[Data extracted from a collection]

________________________________________

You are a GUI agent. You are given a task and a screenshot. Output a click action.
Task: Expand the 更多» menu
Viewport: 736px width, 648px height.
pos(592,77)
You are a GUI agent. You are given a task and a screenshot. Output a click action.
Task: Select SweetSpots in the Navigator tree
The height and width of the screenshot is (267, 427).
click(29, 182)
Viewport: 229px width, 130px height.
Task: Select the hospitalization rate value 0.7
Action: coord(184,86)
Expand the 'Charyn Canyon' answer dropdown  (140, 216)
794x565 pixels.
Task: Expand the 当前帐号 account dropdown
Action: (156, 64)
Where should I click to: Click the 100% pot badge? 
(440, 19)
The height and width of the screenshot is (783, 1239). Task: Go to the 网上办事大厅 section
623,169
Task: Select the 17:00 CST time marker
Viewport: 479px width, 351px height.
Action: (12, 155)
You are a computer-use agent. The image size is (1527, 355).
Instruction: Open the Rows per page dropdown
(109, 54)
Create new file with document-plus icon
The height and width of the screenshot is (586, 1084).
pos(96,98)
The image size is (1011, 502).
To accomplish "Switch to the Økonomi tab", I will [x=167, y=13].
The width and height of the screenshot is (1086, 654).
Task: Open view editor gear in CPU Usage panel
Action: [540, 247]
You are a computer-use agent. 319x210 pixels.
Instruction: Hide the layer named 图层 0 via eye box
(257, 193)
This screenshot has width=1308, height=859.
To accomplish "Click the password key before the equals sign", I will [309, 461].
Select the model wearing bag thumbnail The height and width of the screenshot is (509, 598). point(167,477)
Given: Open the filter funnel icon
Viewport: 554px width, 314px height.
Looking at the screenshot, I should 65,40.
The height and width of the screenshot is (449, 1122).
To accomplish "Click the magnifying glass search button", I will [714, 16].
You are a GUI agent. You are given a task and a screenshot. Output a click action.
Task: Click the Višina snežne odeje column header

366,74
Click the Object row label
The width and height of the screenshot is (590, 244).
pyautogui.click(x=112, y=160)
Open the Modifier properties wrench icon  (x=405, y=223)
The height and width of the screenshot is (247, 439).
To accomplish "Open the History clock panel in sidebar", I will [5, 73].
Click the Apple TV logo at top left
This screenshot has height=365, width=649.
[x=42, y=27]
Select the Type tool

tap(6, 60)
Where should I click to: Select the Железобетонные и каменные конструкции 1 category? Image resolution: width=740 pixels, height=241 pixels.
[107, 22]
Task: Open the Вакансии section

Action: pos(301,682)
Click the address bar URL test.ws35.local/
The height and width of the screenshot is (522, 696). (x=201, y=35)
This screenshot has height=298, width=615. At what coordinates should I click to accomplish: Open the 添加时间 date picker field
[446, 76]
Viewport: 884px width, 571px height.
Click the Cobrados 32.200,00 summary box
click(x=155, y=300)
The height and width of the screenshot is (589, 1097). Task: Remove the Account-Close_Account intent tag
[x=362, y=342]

________________________________________

» **Work to be completed**
Your reply is to repeat, unchanged, the lines above running from the one with "The image size is (1011, 502)." up to and including the one with "This screenshot has width=1308, height=859.".

» **Solved exercise**
The image size is (1011, 502).
To accomplish "Switch to the Økonomi tab", I will [x=167, y=13].
The width and height of the screenshot is (1086, 654).
Task: Open view editor gear in CPU Usage panel
Action: [540, 247]
You are a computer-use agent. 319x210 pixels.
Instruction: Hide the layer named 图层 0 via eye box
(257, 193)
This screenshot has width=1308, height=859.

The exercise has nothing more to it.